California began its reevaluation of Medi-Cal beneficiaries’ eligibilities in April 2023. Redeterminations are being processed monthly, beginning with people who enrolled in Medi-Cal in the month of June (of any year). June enrollees will have from the beginning of April through the end of June (approx. three calendar months) to recertify. Those who no longer qualify for coverage will be disenrolled from Medi-Cal effective July 1, 2023. California will continue these recertifications on an ongoing, monthly basis until May 2024.

California law requires the state to enroll all Medicaid disenrollees in the lowest-cost silver-tier Individual & Family Plan (IFP) available to that person on Covered California – or the individual’s same managed care plan (if it is available). To qualify, the applicant must also qualify for PTC subsidies to help pay for some, or all, of the silver plan’s premium. Furthermore, enrollees can elect any IFP coverage available to them within Covered California – including bronze, silver, gold, and platinum tier plans.

Disenrollment from Medicaid also triggers a qualifying event that establishes a Special Enrollment Period (SEP). Employees who waived job-based coverage because of ongoing Medicaid enrollment can utilize the SEP to enroll in their group health plans outside of Open Enrollment.

Federal law establishes a 60-day timeframe for SEPs, beginning on the day of the qualifying event. Those who find themselves ineligible for Medicaid (and subsequently disenrolled) with access to alternate group coverage – including for a spouse’s or parent’s plan – will be impacted.

Nevada Medicaid resumed normal operations on April 1, 2023. Nevada Medicaid enrollees will receive a renewal notice prior to the end of their certification sometime over the next 12 months. Like California, recertification will also occur according to the Medicaid enrollee’s renewal month. They will be processed on an ongoing, monthly basis – beginning with June enrollees. For example, a person with a renewal month in June will receive a renewal notice in April. Clients found ineligible in Nevada will lose their coverage effective June 1, 2023. SEPs will also be available for Nevadans who lose eligibility for Medicaid during the recertification process, to enroll in either an IFP or group health plan within 60 days of the coverage loss.

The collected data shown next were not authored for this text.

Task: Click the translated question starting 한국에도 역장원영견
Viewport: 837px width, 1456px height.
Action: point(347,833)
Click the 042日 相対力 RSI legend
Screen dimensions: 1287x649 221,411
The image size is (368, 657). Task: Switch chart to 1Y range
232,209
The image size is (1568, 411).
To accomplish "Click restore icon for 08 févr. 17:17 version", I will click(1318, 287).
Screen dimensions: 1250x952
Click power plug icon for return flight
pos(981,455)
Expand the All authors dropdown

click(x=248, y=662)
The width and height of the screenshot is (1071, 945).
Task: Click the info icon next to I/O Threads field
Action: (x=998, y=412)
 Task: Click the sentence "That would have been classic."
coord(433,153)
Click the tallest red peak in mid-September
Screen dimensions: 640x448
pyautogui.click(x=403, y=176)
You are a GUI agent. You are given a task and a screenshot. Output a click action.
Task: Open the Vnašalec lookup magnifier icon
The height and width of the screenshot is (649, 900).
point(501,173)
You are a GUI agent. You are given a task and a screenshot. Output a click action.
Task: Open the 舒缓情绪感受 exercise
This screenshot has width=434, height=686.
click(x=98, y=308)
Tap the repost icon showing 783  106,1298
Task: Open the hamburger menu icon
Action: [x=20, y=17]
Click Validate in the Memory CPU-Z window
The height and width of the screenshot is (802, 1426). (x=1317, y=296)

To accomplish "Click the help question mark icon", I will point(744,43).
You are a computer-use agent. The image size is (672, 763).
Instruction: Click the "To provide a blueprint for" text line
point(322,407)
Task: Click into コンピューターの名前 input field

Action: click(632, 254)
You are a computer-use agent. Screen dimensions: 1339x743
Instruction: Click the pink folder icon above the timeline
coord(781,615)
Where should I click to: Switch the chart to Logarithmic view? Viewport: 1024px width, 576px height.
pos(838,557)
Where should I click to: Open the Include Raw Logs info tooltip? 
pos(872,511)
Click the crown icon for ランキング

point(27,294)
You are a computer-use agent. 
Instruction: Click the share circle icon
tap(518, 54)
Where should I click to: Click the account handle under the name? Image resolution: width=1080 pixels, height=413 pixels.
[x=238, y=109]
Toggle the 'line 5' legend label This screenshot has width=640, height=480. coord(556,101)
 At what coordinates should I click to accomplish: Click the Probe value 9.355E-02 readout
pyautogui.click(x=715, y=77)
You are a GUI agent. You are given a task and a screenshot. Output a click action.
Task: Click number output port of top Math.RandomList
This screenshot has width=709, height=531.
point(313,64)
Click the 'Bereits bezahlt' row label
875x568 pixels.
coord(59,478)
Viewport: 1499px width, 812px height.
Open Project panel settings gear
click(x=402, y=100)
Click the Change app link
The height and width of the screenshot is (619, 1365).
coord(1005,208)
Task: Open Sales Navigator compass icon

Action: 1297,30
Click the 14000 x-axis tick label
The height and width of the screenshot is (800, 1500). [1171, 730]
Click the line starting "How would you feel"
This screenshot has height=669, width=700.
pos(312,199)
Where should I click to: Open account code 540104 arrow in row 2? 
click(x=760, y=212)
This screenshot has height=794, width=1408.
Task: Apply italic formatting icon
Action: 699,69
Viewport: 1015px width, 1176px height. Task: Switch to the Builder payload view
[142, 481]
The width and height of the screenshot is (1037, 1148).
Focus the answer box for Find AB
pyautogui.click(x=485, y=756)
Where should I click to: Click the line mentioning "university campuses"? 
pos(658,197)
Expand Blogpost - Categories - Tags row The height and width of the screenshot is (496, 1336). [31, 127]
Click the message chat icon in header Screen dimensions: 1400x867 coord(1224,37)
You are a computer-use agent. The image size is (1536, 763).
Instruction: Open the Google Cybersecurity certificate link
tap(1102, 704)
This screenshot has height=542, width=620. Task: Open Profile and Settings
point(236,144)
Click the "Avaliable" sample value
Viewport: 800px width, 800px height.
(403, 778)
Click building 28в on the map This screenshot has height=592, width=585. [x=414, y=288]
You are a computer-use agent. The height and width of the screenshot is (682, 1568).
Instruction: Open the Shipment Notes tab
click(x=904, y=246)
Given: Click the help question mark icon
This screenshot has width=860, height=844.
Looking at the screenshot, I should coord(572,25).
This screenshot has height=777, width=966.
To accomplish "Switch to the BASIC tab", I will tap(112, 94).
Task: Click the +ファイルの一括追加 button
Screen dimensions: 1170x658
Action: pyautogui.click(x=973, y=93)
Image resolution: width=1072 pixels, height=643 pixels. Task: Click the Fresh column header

Those who do not respond to attempts for recertification will be disenrolled but may be eligible to enroll again – if eligibility is proven later, a Medicaid process called “churning.” The industry forecasts minorities and non-English speaking residents will be impacted the most by churning, because of address changes and/or the inability to understand the recertification procedure.

Any person covered by Medi-Cal/Medicaid should anticipate recertification and respond to notices in a timely manner. When switching from Medi-Cal/Medicaid to IFP or group insurance, consumers should be cognizant of provider networks, premiums, and cost-sharing within the health plan.

Also note that each state administers its own Medicaid program, so each state’s approach to Medicaid unwinding and recertification will be at least somewhat different; with some variances between states more drastic than others.

Group insurance brokers should educate their clients on these Medicaid unwinding principles, so they can anticipate a potential increase in enrollment and support requests for their group health plans. Furthermore, employers and their employees should be reminded that an offer of “affordable” coverage from an employer (of any size) disqualifies that employee – and potentially the employee’s entire family – from PTC eligibility on a state exchange.

An offer of coverage is considered “affordable” for the employee if the employee’s contribution for the lowest-cost, self-only premium (for a plan that provides minimum value) does not exceed 9.12% of the employee’s pay in 2023. Family coverage is considered affordable if the employee’s contribution for the entire family’s premium, based on the lowest-cost plan, does not exceed 9.12% of household income – which comes from ACA’s “Family Glitch” fix in 2022.